On Monday I looked into the extent of broken links in The Quantum Garden Vault. These are links created in notes which do not have a matching destination. My exploration in Resolving unresolved links was live in the sense of writing my thoughts down as I explored the prlblem. I knew what I meant but also realise my explanations might remain incomprehensible.

The problem can be summed up as a habit of automatically creating outgoing links for names and dates without thinking if they would be of use. Instead of preparing the way for my Future self all I’ve done is create a signal-to-noise problem. It’s impossible looking at a list of over 1,300 missing notes to find those which need my knowledge creating attention.

I thought others might be interested in my approach to tackle this problem and reduce the broken link noise in my system.

Question 1: Keep the status quo or fix the problem?

If I’ve got this far then obviously there is a problem that needs to be fixed. However, keeping the status quo is always an option. I’ve discounted that because the noise is keeping me away from my goals.

Question 2: What can I handle in bulk?

The way to eat an elephant is one bite at a time. 1,300+ bites is a very large meal so are there ways to take bulk actions: manually or automatically.

❌ Open each file with an outgoing link and remove the [[ ]] that create the link. An untenable option for the time it takes.

❌ Open each file with an outgoing link, select the text and use the Text Format plugin to convert wikilink format to plain text. Selecting the whole note is fast, but the conversion also removes valid links. Still requires me to open every file.

❌ Use a plugin to create all missing notes. Removes the broken links by hiding the problem. Each note moves from the broken notes list to the empty files list. It’s not knowledge.

✅ Write code that will identify the location of all broken links and programatically edit the file to remove the offending [[ ]].

This is the only solution I that will work. I’m confident I can have something running an an hour which is much less that editing each file would take. However, without preparation it solves the problem by eliminating the signal-to-noise-ratio completely and a side effect is losing what might be called legitimate outgoing links; those where I’ve linked to knowledge I want to write about.

Preparation

I have to save what needs saving. That mean creating the destination notes for all broken links. There are two ways to do this:

  1. Click on each link to create the file and complete it, or
  2. Click on each link to create it and leave the target as an empty file.

I’m content to work with option 2. It doesn’t create any content — my ultimate goal — but it does clean out the friction that is currently preventing me from doing anything. I can subsequently use the Find orphaned files and broken links plugin to identify all empty files.

The initial difficulty is identifying which links I need to click. Coming back to those 1,300+ bites of an elephant I can instead make some smaller meals. My notes are organised into several top level folders and I can use Find orphaned files and broken links plugin with a folder filter for each meal. For example, my atlas folder contains just 297 broken links. I can probably clear that up in a few TV ad breaks.

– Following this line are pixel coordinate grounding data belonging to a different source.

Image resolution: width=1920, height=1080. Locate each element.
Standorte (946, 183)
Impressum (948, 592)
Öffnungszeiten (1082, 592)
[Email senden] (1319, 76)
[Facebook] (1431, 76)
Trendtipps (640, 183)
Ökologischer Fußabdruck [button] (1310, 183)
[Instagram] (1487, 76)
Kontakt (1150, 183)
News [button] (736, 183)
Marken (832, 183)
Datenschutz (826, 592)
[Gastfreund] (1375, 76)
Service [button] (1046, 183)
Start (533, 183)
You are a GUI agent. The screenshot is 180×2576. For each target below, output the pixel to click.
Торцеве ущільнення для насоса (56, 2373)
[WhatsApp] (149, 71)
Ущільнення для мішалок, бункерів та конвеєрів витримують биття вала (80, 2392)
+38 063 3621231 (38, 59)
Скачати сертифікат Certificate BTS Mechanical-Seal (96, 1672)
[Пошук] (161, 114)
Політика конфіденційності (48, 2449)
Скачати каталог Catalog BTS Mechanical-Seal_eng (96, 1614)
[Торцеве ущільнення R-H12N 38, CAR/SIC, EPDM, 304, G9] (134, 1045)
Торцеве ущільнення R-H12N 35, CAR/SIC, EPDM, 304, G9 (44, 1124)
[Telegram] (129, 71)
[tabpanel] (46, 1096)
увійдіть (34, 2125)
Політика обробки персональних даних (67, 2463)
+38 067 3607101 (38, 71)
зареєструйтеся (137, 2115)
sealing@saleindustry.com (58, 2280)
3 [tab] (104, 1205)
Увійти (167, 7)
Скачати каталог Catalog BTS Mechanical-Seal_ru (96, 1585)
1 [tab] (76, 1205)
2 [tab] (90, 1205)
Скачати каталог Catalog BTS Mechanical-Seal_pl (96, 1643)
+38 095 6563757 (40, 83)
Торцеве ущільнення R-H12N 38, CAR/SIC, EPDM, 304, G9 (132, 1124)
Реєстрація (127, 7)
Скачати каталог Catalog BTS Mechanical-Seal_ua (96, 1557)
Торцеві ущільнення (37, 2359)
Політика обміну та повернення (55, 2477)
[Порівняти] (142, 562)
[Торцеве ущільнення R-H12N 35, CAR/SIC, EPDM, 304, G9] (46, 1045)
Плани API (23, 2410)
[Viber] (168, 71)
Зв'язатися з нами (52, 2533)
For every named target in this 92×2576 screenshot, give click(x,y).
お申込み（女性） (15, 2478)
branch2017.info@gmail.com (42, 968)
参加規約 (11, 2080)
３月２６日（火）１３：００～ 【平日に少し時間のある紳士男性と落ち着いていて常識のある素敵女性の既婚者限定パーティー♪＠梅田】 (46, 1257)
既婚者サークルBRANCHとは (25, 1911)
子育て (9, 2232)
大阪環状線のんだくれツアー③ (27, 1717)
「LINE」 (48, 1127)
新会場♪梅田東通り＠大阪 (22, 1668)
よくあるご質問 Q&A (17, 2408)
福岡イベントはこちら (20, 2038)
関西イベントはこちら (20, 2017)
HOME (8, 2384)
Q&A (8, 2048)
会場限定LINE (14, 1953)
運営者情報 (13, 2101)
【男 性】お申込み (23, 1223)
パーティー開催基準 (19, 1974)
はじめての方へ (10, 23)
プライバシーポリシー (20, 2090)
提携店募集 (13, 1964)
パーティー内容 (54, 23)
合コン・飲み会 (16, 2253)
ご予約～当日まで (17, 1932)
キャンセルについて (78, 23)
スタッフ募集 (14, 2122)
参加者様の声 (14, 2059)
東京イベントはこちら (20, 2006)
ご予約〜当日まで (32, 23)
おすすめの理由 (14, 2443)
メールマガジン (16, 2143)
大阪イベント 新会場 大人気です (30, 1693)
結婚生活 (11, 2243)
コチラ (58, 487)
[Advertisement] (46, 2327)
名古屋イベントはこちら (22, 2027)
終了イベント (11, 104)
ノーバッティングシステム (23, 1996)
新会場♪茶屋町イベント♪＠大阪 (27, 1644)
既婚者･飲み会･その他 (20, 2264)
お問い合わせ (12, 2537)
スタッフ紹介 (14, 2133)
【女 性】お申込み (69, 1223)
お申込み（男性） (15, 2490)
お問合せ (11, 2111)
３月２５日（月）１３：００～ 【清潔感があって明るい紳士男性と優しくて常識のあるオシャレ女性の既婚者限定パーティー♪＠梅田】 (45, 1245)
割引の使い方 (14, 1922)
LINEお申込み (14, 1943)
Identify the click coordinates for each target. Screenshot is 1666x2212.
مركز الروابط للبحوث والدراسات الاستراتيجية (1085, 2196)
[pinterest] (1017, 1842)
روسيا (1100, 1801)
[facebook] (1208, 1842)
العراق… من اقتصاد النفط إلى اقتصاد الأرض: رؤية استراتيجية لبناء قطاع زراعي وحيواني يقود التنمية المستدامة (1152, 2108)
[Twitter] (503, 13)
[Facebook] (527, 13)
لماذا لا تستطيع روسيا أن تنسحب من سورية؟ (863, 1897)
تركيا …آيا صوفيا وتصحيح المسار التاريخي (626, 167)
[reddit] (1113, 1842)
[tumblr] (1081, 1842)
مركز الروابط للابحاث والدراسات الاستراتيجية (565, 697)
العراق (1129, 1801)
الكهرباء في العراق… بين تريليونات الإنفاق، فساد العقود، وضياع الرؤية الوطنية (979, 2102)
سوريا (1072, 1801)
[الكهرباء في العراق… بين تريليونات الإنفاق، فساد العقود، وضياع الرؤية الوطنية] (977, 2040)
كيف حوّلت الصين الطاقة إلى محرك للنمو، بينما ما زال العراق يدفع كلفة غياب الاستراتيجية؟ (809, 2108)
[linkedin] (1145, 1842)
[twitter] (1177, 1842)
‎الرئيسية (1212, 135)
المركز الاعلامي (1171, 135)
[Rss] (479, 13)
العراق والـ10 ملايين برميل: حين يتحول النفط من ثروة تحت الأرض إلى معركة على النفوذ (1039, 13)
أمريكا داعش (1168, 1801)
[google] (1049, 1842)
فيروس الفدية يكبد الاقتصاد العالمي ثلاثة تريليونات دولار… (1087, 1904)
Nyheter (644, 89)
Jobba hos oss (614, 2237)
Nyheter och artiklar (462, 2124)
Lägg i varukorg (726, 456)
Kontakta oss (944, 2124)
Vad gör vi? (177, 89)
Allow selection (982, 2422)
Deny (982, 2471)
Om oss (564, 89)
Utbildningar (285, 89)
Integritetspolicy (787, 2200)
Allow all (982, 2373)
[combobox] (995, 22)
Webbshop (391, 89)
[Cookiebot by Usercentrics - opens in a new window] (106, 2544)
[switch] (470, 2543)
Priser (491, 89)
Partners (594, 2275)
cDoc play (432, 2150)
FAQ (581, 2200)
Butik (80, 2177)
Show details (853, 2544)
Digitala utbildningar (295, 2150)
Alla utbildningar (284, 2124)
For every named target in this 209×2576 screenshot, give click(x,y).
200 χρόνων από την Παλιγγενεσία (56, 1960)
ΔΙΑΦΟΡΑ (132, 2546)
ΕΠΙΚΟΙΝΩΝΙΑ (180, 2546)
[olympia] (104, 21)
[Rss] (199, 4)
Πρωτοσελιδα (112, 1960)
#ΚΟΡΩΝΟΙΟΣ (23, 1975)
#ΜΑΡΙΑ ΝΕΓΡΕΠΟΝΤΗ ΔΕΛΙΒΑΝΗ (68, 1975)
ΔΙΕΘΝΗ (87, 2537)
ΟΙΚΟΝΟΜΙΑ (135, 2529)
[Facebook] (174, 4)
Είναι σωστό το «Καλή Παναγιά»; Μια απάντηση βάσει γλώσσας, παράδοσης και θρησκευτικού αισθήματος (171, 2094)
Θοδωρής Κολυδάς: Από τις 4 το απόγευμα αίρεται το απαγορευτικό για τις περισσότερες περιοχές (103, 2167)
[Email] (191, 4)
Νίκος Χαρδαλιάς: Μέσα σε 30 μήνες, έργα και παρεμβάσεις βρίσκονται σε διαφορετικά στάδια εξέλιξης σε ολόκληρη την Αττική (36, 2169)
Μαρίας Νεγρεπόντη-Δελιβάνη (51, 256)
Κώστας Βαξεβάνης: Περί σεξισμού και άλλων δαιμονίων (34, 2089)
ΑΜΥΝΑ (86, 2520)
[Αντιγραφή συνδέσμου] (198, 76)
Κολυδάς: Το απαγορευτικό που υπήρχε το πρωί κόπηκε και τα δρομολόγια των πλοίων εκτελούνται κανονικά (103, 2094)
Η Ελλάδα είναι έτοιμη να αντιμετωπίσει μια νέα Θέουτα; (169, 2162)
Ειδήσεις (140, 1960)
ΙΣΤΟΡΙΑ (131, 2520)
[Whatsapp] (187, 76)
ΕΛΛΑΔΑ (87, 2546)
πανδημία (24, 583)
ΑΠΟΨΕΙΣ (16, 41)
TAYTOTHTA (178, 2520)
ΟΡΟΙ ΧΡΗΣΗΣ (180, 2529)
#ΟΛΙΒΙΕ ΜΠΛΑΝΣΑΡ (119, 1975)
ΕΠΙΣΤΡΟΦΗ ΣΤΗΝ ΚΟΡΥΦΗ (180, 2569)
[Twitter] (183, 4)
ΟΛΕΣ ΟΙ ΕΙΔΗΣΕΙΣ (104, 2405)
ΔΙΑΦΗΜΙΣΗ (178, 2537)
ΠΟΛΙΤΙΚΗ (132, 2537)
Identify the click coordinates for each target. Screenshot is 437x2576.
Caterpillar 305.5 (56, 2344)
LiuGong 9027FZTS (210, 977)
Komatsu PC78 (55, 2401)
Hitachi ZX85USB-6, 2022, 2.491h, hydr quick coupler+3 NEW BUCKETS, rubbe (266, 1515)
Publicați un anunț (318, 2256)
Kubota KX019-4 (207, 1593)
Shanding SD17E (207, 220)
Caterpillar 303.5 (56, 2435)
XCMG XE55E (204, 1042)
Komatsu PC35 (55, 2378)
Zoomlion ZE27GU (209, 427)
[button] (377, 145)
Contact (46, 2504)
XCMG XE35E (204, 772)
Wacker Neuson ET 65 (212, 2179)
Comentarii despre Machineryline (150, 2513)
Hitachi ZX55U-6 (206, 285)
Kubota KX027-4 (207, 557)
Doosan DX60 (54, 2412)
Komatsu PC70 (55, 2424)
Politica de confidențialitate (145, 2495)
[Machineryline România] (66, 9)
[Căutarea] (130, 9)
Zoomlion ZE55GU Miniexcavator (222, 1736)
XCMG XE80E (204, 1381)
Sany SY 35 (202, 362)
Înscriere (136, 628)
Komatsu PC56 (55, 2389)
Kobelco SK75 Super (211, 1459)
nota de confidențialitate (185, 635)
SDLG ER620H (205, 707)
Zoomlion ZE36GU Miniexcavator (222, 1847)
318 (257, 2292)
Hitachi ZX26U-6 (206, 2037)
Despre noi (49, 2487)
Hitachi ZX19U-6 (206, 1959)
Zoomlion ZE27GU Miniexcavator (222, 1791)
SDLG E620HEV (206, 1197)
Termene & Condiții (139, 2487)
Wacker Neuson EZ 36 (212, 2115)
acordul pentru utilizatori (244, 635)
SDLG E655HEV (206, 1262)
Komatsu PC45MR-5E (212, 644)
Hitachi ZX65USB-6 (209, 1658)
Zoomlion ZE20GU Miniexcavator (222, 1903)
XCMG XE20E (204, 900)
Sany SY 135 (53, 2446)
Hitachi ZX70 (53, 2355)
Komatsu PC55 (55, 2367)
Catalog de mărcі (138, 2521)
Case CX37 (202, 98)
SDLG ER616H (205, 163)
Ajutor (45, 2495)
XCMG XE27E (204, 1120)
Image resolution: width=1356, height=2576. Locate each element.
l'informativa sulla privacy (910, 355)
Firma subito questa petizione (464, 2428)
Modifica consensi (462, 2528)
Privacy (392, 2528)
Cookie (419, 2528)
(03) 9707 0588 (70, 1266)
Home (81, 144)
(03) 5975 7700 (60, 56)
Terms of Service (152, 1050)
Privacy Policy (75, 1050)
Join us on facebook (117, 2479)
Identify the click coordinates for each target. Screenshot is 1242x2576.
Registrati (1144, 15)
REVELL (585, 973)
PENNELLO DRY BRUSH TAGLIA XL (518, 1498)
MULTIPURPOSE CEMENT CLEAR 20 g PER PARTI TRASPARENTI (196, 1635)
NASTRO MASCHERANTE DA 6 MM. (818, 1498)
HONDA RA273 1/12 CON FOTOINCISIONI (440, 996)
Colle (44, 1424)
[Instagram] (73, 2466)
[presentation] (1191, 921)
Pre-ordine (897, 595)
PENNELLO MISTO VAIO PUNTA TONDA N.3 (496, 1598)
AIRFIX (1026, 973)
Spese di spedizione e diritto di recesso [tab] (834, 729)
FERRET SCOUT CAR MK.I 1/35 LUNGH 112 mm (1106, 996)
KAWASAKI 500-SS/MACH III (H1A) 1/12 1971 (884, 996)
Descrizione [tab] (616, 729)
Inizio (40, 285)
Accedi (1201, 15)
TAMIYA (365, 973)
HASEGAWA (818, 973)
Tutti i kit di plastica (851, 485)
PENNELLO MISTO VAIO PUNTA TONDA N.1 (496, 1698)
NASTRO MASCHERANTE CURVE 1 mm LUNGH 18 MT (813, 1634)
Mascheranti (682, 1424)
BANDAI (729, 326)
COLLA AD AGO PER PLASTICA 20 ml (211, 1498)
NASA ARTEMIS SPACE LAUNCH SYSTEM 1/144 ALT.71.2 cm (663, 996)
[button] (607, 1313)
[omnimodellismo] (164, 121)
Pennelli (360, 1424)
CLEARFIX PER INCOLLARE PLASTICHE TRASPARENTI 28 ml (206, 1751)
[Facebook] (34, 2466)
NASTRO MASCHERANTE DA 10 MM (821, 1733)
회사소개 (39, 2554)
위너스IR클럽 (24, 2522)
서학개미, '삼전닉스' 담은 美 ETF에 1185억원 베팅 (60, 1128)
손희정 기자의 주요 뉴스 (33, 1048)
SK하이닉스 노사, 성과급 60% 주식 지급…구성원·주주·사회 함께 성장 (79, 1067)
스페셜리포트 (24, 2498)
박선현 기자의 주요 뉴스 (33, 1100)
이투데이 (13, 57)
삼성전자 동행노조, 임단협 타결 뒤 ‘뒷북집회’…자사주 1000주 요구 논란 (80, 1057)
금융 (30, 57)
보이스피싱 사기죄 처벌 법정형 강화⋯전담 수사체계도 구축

Once I’ve finished all my elephant meals, I can remove all broken links across the whole vault using a coded solution.

But about that coding

The coding doesn’t worry at all. I’m used to creating this type of solution for this category of problem. The Find orphaned files and broken links plugin has already shown me how to identify the broken files but instead of listing them, I need to reverse the point of view and work on the source. The basic code loop is:

Identify all broken links (use Obsidian's app.metadataCache.unresolvedLinks)
For each link
    Find the files it's referenced in
    For each referencing file
        Read the contents of the file
        Replace the missing link with the link text only
        Write back the file

I am undecided about releasing the code as an Obsidian plugin. Once I’ve used it, I won’t need it again. The work it does can be considered risky and destructive (any automated file changes are) and I don’t have the time to maintain it for others. Still, it’s a way to pay it forward.